IBM is acquiring Tririga, a developer of facility and real estate management applications, in a move IBM said will help it expand its "smarter buildings" initiative.
IBM said Tuesday that it had signed a definitive agreement to acquire Las Vegas-based Tririga, but did not disclose the financial terms. IBM expects to complete the acquisition sometime in the second quarter.
"The combination of Tririga and IBM smarter building solutions will deliver the industry’s most comprehensive capabilities that span the needs of all industries for managing facilities and real estate portfolios," said Florence Hudson, IBM energy and environment executive, in a statement. "Having one view of building operations worldwide will be a powerful tool to help organizations control and optimize their second-largest corporate expense – property."

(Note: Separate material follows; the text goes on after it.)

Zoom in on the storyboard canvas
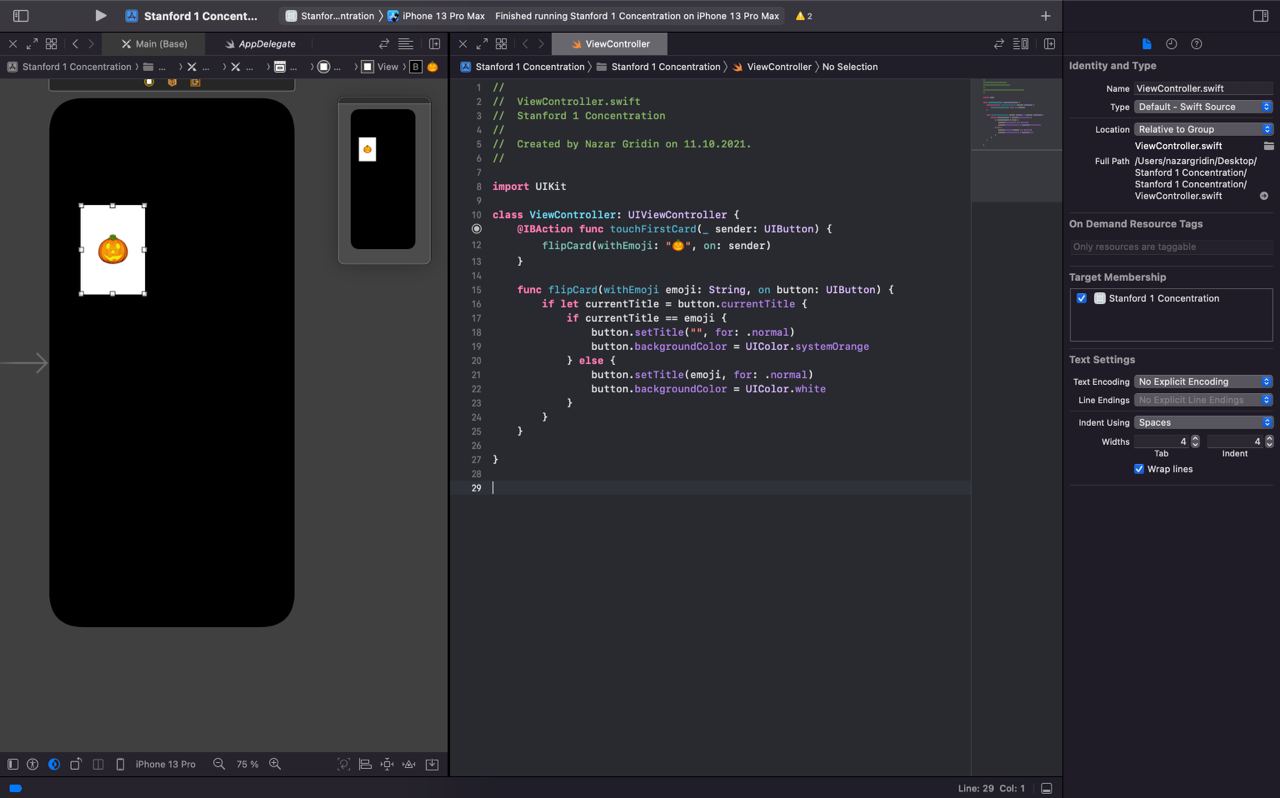Image resolution: width=1280 pixels, height=798 pixels. point(275,764)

Smarter buildings is one of IBM's Smarter Planet initiatives which aim to build IT management and analysis capabilities into everything from electric grids, to municipal water systems, to traffic control systems. IBM has said that Smarter Planet projects are expected to drive $10 billion in annual sales for the company by 2015.
IBM launched its smarter building effort in February 2010 and has established joint initiatives with building automation technology companies Johnson Controls, Schneider Electric and Honeywell's Tridium unit. IBM said the worldwide market for smarter building capabilities is expected to grow 25 annually from $3.9 billion this year.
The addition of Tririga's applications to IBM's product lineup will help customers manage, maintain, and deliver intelligence to building systems and assets, the company said. Today facilities managers, real estate managers and company executives often use disparate products from multiple vendors to handle the real estate portfolio, capital project and facility energy management tasks handled by the integrated Tririga software.
Tririga's customers include Nokia, General Electric, Gap and the U.S. Department of Homeland Security.
IBM will merge Tririga into its software group and its software will be integrated with IBM Tivoli software and IBM Global Business Services.
Tririga is the latest of 70 software companies IBM has acquired since 2003. Last year CEO Sam Palmisano said the company would spend $20 billion over the next five years on acquisitions.